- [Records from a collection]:
= = =
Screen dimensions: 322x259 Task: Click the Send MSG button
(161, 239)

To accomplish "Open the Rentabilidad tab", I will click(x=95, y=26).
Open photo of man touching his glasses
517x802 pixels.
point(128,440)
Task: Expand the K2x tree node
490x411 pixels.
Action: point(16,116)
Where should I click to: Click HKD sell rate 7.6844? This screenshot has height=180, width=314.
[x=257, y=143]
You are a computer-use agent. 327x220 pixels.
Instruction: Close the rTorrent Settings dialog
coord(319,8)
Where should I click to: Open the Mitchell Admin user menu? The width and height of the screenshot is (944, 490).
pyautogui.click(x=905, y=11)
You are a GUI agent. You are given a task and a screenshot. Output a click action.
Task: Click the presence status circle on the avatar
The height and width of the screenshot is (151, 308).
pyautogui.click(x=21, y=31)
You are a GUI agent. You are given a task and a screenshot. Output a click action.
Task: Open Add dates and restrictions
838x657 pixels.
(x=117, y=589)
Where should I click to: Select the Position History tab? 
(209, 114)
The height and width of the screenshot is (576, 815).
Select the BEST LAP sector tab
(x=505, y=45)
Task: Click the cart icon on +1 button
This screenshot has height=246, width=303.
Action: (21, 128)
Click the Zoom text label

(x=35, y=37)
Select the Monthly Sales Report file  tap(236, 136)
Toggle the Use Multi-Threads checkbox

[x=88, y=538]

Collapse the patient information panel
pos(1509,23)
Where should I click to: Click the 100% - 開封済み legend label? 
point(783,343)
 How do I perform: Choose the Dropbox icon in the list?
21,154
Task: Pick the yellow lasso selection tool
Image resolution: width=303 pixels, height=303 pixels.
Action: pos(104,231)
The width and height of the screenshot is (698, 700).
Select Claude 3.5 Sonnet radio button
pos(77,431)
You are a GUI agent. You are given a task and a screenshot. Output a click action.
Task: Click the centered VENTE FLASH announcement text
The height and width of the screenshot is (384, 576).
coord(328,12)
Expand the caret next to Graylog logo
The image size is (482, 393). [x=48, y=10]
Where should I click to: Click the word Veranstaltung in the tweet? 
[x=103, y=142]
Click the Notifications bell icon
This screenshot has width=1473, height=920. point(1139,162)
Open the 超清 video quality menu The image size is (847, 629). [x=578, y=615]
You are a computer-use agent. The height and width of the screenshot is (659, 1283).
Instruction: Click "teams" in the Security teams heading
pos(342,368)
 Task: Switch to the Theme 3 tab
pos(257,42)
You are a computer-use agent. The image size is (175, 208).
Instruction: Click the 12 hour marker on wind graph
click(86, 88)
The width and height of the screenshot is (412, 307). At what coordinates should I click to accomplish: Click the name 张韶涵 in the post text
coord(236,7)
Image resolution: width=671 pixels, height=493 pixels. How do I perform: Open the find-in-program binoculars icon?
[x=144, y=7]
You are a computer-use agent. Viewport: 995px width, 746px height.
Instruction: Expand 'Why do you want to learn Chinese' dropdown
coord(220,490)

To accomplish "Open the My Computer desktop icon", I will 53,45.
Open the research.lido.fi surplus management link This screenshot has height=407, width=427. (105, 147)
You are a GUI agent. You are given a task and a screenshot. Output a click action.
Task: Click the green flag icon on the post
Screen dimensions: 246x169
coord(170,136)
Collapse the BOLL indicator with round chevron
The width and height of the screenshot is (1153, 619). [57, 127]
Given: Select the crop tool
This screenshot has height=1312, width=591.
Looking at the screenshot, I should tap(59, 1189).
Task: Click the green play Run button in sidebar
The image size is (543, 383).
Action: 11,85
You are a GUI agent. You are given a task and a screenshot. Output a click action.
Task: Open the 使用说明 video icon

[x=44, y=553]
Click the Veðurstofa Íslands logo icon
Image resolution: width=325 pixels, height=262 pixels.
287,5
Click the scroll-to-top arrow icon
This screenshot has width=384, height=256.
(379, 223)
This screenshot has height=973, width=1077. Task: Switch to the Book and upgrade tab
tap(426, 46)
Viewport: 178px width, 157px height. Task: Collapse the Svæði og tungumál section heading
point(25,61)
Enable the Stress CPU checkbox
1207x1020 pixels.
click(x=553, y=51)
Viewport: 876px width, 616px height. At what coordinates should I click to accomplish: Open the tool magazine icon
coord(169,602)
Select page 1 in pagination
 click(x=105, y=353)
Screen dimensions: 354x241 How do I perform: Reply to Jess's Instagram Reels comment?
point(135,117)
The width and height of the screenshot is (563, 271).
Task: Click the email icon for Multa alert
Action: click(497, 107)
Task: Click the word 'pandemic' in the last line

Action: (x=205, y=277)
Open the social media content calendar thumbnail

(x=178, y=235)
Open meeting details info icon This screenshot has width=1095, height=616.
= = =
- [Task goal]: From the data above, pick out each line containing "green" and copy it.

- [Answer space]:
Task: Click the green flag icon on the post
Task: Click the green play Run button in sidebar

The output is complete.